第1節 コロナ下で顕在化した男女共同参画の課題~就業面~

  • 平成31(2019)年1月以降の就業者数の推移を見ると,男女ともに,緊急事態宣言が発出された令和2(2020)年4月に前の月と比べて大幅に減少しており,男女で比較すると,女性は70万人の減少,男性は39万人の減少と,女性の減少幅の方が大きい。
  • 就業者数の増減を産業別に見ると,緊急事態宣言中の令和2(2020)年4月から5月の前年同月差の一月当たり平均は,女性は「飲食サービス業」,「生活関連サービス業,娯楽業」,「小売業」の順に,男性は「飲食サービス業」,「建設業」,「製造業」・「小売業」の順に,減少幅が大きい。
  • 雇用形態別雇用者数(役員を除く)の前年同月差の推移を見ると,女性は,正規雇用労働者の増加が続く一方,非正規雇用労働者は令和2(2020)年3月以降,13か月連続の減少。
  • 産業別雇用者の雇用形態別の割合を男女別に見ると,女性は非正規雇用労働者の割合が高く,女性雇用者(役員を除く)の半分以上が非正規雇用労働者となっている。特に,「宿泊業,飲食サービス業」,「生活関連サービス業,娯楽業」は,雇用者(役員を除く)全体における女性の非正規雇用労働者の割合が高い。一方,男性は正規雇用労働者の割合が高く,男性雇用者(役員を除く)の約8割が正規雇用労働者となっている。
  • コロナ下におけるひとり親世帯への影響を見ると,令和2(2020)年7~9月期平均の完全失業率への影響は,子供のいる有配偶の女性にはほとんど影響が見られない一方,母子世帯の親には約3%ポイントの押し上げ要因となっている。

※令和2(2020)年の実測値と,平成27(2015)年から平成31・令和元(2019)年までのデータから作成した予測モデルで算出した令和2(2020)年の予測値の差で評価。

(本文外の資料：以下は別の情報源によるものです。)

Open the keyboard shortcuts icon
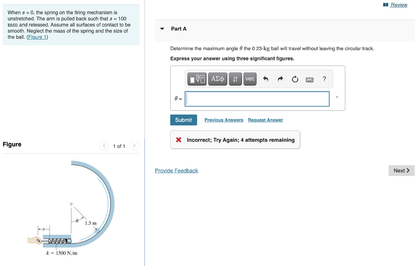[x=309, y=79]

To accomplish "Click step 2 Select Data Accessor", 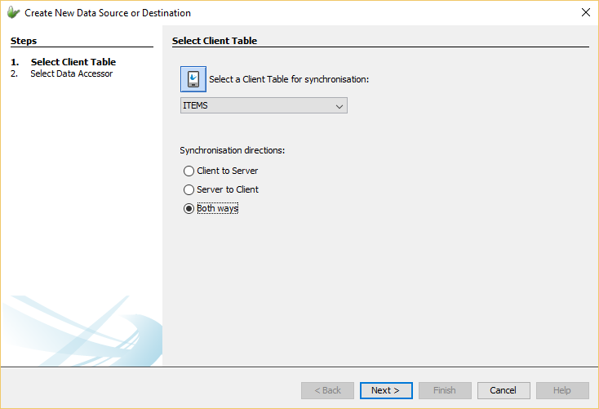I will pos(71,73).
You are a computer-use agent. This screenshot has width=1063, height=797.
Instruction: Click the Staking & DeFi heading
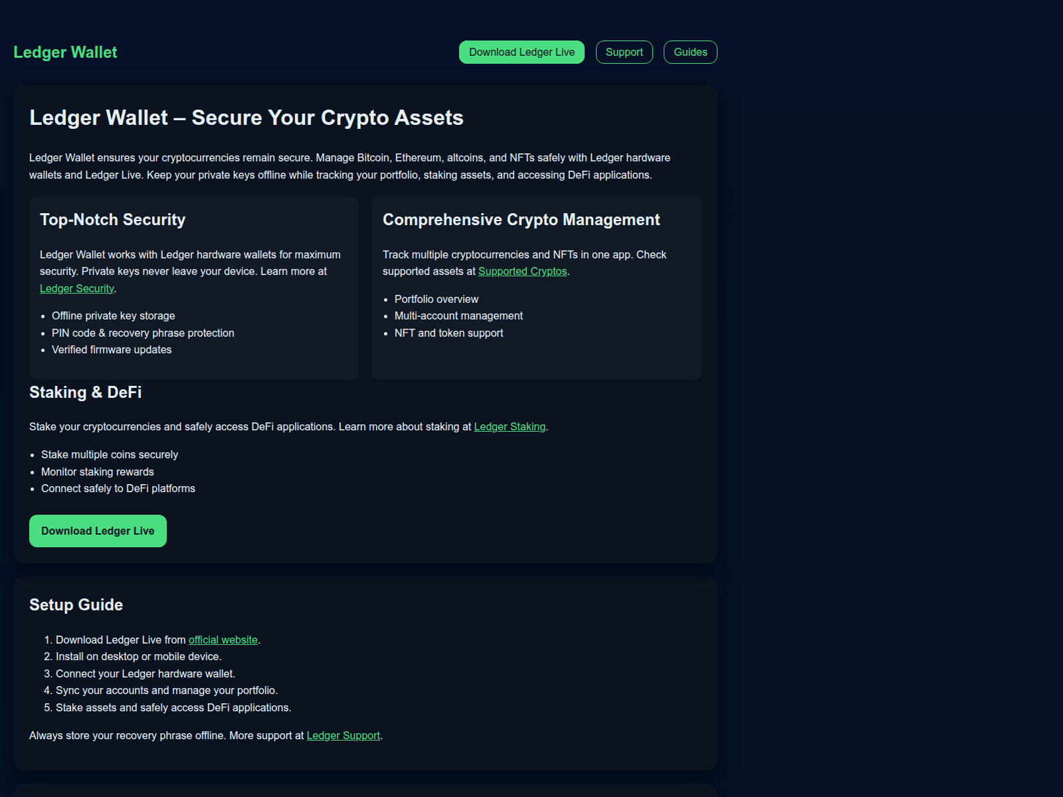[x=85, y=393]
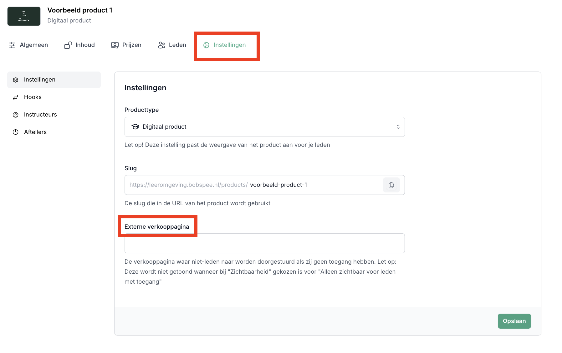Click the person icon beside Instructeurs

pos(16,115)
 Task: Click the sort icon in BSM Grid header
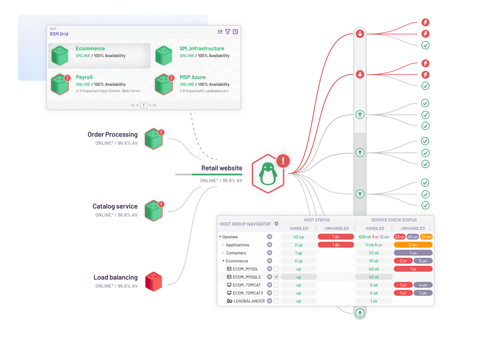point(220,32)
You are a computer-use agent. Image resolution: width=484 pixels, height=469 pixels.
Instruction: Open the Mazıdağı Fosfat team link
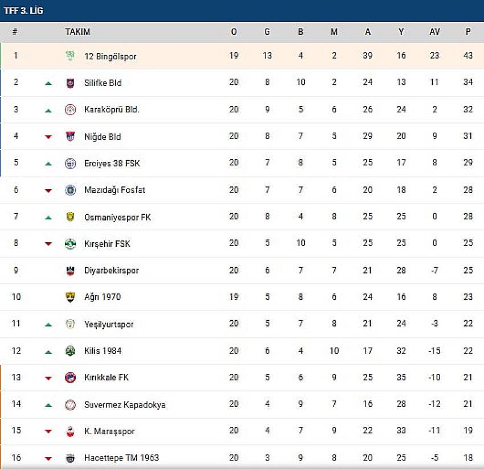[x=114, y=190]
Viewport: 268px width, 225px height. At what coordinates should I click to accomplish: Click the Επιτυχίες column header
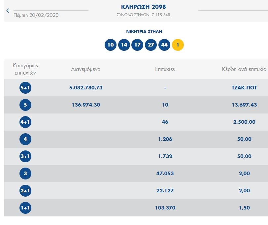(x=165, y=69)
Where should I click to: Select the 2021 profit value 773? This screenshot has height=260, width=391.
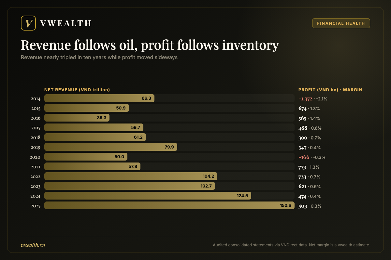[302, 167]

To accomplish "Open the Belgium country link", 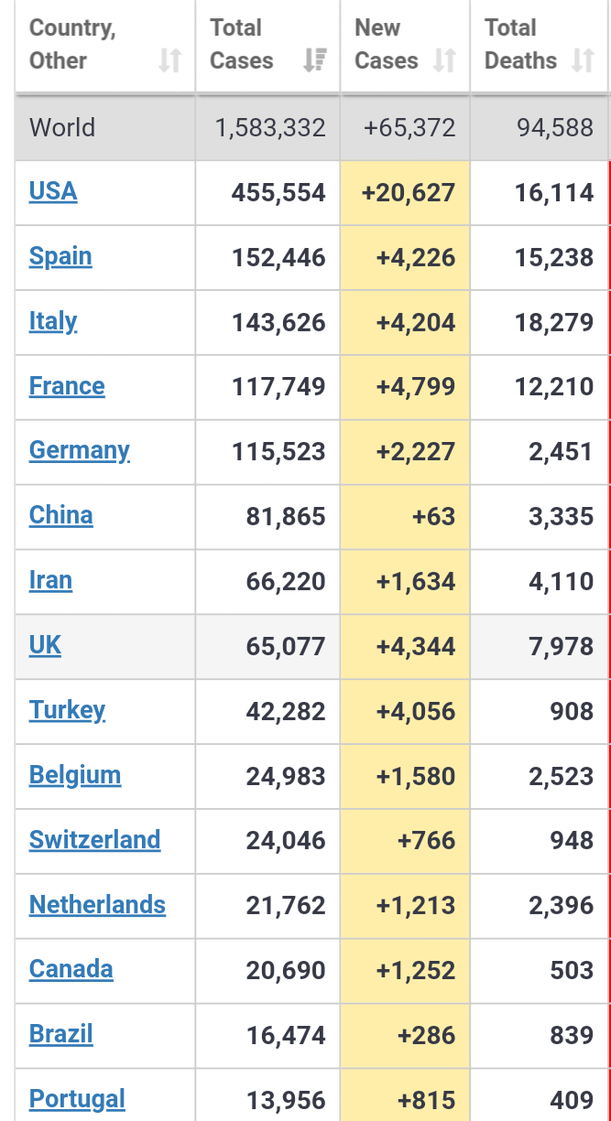I will [x=75, y=775].
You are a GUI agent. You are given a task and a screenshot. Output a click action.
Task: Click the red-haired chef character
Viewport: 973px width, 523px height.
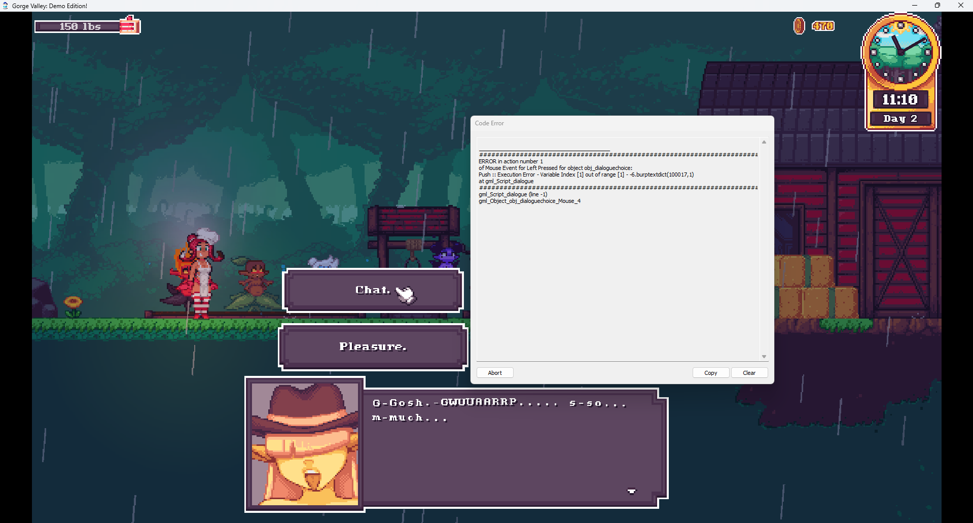click(199, 274)
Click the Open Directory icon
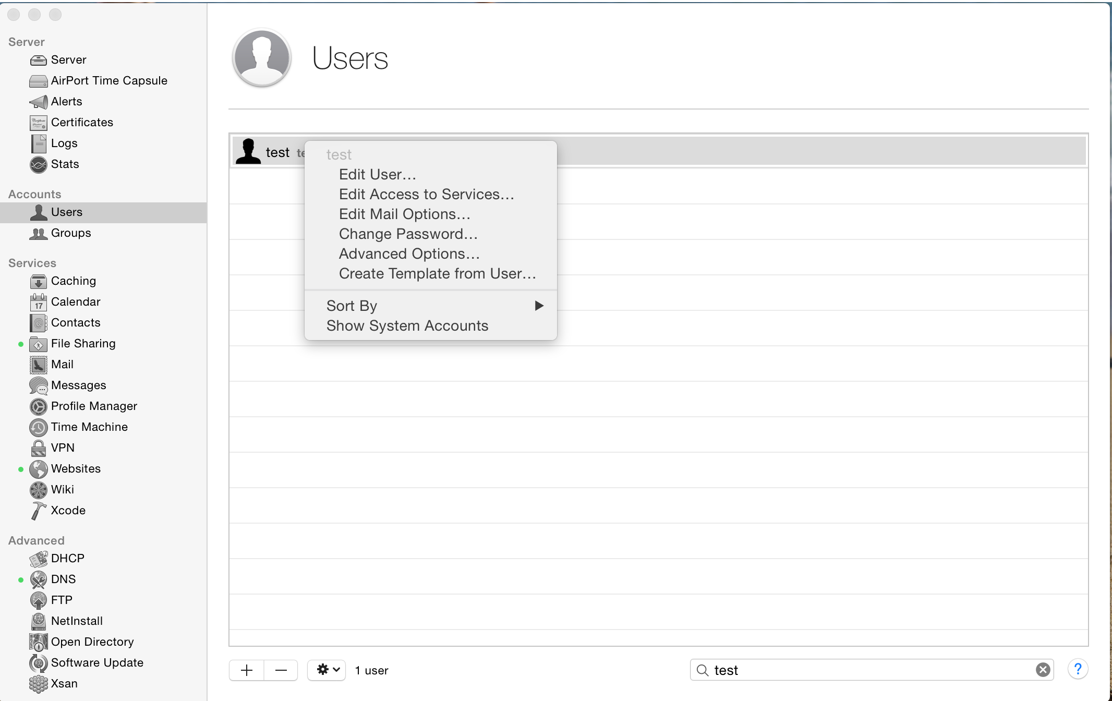This screenshot has width=1112, height=701. point(38,642)

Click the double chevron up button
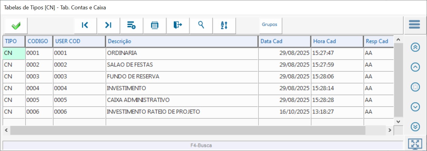point(415,47)
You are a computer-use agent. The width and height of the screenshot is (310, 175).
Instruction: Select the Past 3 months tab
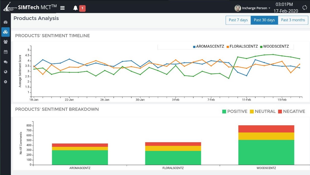(293, 20)
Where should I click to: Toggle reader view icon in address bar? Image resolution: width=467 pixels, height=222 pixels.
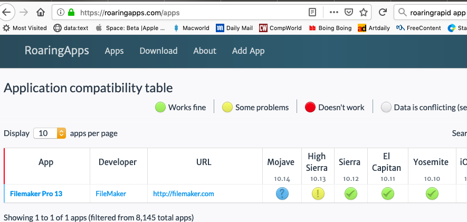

第2節 コロナ下で顕在化した男女共同参画の課題~生活面~

  • 全国の配偶者暴力相談支援センターと「DV相談プラス」に寄せられたDV(配偶者暴力)相談件数を合わせると,令和2(2020)年度は19万0,030件で,前年度比で約1.6倍に増加。
  • 性犯罪・性暴力被害者のためのワンストップ支援センターの令和2(2020)年度の相談件数は5万1,141件で,前年度比で約1.2倍に増加。
  • 平成31(2019)年1月以降の自殺者数の推移を見ると,女性は令和2(2020)年6月以降,男性は令和2(2020)年8月以降,前年同月差で増加傾向にある。
  • 令和2(2020)年の自殺者数を見ると,男性は前の年と比べて23人減少しているが,女性は935人増加している。

第3節 ポストコロナ時代における男女共同参画の未来

  • テレワークを経験して感じたことを,就業者のテレワークを経験した女性と男性を比較すると,女性は,家庭生活においての課題を感じ,男性は仕事についての課題を感じている。
  • 医療・福祉,情報通信業等,コロナ下においても就業者数が増加している産業がある。有効求人倍率を見てみると,第1回緊急事態宣言後,飲食業関連の職業を中心にサービスの職業の減少幅が非常に大きいが,介護サービスの職業については,3.4倍以上で推移しており,ニーズが高い。IT関連の転職求人倍率も高く推移している。今後,このようなニーズのある分野や成長分野等へのシフトが重要であり,そのためには,人材育成,マッチング,勤務環境の改善等が必要である。
  • 1日の時間の使い方について,令和2年度調査(令和2(2020)年11月~12月調査)と令和元年度調査(令和元(2019)年12月調査)を比較すると,男性の仕事時間が減少した分,育児時間が増加し,男性の育児参画が進んだように見える。ただし,女性の育児時間も同様に増加しており,また家事時間については変化がないことから,女性が男性の2倍以上,家事・育児をしている傾向は,第1回緊急事態宣言前も宣言後も変わらない。